* _CONSIGNE A_:
Recopiez intégralement l'extrait consacré à Jacques Viret, sans y changer un seul mot.

══ EXTRAIT ÉTUDIÉ

Jacques Viret, photo prise lors du Colloque Pierre Solié, Sylvanès, en 2009.

Très jeune, dans les années 60 quand il était en terminale, il entend parler de Jung par son professeur de français. Celui-ci lui prête la revue Planète dans laquelle il y a un long article sur Jung. C’est le début d’une longue aventure à travers l’œuvre du fondateur de la psychologie analytique.

René Thom

Sa rencontre avec René Thom est beaucoup plus tardive, en 1988, mais il a la chance de devenir son dernier élève.

René Thom est né en 1923 et décédé en 2002. Mathématicien célèbre, surtout passionné par la géométrie, il fut médaille Fields en 1958 (équivalent du prix Nobel). Il est surtout connu pour sa Théorie des catastrophes et ses positions en philosophie des sciences.

Pourquoi cet ouvrage ?

════
══ DONNÉES FOURNIES

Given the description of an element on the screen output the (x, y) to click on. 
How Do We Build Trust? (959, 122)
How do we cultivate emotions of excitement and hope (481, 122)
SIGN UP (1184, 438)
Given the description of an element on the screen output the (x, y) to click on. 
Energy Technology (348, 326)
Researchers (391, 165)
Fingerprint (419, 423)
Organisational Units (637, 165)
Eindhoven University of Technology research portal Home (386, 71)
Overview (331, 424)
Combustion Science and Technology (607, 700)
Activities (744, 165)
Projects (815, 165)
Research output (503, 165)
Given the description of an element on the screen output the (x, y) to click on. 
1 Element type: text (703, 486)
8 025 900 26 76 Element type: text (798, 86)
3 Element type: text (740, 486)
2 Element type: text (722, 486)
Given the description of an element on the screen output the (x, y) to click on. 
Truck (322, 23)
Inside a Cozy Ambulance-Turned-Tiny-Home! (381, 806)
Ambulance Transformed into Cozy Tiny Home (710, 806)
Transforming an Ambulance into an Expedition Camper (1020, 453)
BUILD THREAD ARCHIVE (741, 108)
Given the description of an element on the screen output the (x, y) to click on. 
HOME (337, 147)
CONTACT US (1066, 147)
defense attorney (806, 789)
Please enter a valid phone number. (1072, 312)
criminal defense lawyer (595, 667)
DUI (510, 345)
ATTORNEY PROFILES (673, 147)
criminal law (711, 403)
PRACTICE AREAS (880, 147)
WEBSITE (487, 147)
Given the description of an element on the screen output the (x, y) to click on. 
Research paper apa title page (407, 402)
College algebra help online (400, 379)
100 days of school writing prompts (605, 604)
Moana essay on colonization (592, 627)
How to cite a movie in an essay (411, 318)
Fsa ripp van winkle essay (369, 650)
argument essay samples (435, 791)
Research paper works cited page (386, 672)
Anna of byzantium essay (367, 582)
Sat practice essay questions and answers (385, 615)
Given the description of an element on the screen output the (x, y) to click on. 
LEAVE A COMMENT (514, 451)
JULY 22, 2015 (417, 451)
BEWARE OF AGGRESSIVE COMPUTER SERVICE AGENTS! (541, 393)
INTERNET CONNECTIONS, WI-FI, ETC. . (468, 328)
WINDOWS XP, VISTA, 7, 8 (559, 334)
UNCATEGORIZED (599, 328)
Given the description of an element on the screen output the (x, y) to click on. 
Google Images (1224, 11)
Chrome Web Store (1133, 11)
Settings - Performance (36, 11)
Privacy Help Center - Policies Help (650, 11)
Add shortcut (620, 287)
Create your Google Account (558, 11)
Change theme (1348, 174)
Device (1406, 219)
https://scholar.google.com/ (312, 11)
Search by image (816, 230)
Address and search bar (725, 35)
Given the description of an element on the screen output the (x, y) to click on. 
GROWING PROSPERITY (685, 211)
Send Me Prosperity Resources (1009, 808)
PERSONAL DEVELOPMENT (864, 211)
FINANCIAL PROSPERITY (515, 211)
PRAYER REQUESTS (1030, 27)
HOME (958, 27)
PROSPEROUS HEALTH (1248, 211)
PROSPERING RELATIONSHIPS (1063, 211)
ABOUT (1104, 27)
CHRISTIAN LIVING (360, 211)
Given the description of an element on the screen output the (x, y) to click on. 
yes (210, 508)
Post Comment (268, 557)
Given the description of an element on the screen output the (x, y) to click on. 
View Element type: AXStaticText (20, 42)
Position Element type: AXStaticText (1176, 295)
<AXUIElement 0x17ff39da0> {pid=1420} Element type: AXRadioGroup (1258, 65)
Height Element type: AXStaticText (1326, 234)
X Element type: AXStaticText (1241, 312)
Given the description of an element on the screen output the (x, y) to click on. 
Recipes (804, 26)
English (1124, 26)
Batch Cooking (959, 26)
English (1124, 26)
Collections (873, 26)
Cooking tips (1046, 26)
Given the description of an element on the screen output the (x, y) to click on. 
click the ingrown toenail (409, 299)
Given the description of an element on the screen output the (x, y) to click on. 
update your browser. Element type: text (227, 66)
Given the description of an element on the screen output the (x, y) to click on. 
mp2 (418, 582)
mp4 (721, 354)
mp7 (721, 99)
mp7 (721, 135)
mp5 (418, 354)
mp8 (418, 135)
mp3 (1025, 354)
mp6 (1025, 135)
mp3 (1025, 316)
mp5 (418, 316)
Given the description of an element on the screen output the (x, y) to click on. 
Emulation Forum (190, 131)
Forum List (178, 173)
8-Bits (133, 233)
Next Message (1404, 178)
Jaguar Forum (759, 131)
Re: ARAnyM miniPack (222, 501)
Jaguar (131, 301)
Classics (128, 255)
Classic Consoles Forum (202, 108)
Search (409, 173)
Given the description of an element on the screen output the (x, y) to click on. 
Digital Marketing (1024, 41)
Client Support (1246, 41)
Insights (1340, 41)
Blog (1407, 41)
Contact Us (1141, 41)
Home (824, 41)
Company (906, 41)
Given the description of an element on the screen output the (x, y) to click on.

════

* _CONSIGNE B_:
Présentez les entrées, de la première jusqu'à la ligne contenant « ATTORNEY PROFILES (673, 147) » comprise, sous forme de tableau Markdown à deux colonnes intitulées « N° » et « Ligne ». Omettez les lignes vides.

* _RÉSULTAT OBTENU A_:
Jacques Viret, photo prise lors du Colloque Pierre Solié, Sylvanès, en 2009.

Très jeune, dans les années 60 quand il était en terminale, il entend parler de Jung par son professeur de français. Celui-ci lui prête la revue Planète dans laquelle il y a un long article sur Jung. C’est le début d’une longue aventure à travers l’œuvre du fondateur de la psychologie analytique.

René Thom

Sa rencontre avec René Thom est beaucoup plus tardive, en 1988, mais il a la chance de devenir son dernier élève.

René Thom est né en 1923 et décédé en 2002. Mathématicien célèbre, surtout passionné par la géométrie, il fut médaille Fields en 1958 (équivalent du prix Nobel). Il est surtout connu pour sa Théorie des catastrophes et ses positions en philosophie des sciences.

Pourquoi cet ouvrage ?

* _RÉSULTAT OBTENU B_:
| N° | Ligne |
|---|---|
| 1 | Given the description of an element on the screen output the (x, y) to click on.  |
| 2 | How Do We Build Trust? (959, 122) |
| 3 | How do we cultivate emotions of excitement and hope (481, 122) |
| 4 | SIGN UP (1184, 438) |
| 5 | Given the description of an element on the screen output the (x, y) to click on.  |
| 6 | Energy Technology (348, 326) |
| 7 | Researchers (391, 165) |
| 8 | Fingerprint (419, 423) |
| 9 | Organisational Units (637, 165) |
| 10 | Eindhoven University of Technology research portal Home (386, 71) |
| 11 | Overview (331, 424) |
| 12 | Combustion Science and Technology (607, 700) |
| 13 | Activities (744, 165) |
| 14 | Projects (815, 165) |
| 15 | Research output (503, 165) |
| 16 | Given the description of an element on the screen output the (x, y) to click on.  |
| 17 | 1 Element type: text (703, 486) |
| 18 | 8 025 900 26 76 Element type: text (798, 86) |
| 19 | 3 Element type: text (740, 486) |
| 20 | 2 Element type: text (722, 486) |
| 21 | Given the description of an element on the screen output the (x, y) to click on.  |
| 22 | Truck (322, 23) |
| 23 | Inside a Cozy Ambulance-Turned-Tiny-Home! (381, 806) |
| 24 | Ambulance Transformed into Cozy Tiny Home (710, 806) |
| 25 | Transforming an Ambulance into an Expedition Camper (1020, 453) |
| 26 | BUILD THREAD ARCHIVE (741, 108) |
| 27 | Given the description of an element on the screen output the (x, y) to click on.  |
| 28 | HOME (337, 147) |
| 29 | CONTACT US (1066, 147) |
| 30 | defense attorney (806, 789) |
| 31 | Please enter a valid phone number. (1072, 312) |
| 32 | criminal defense lawyer (595, 667) |
| 33 | DUI (510, 345) |
| 34 | ATTORNEY PROFILES (673, 147) |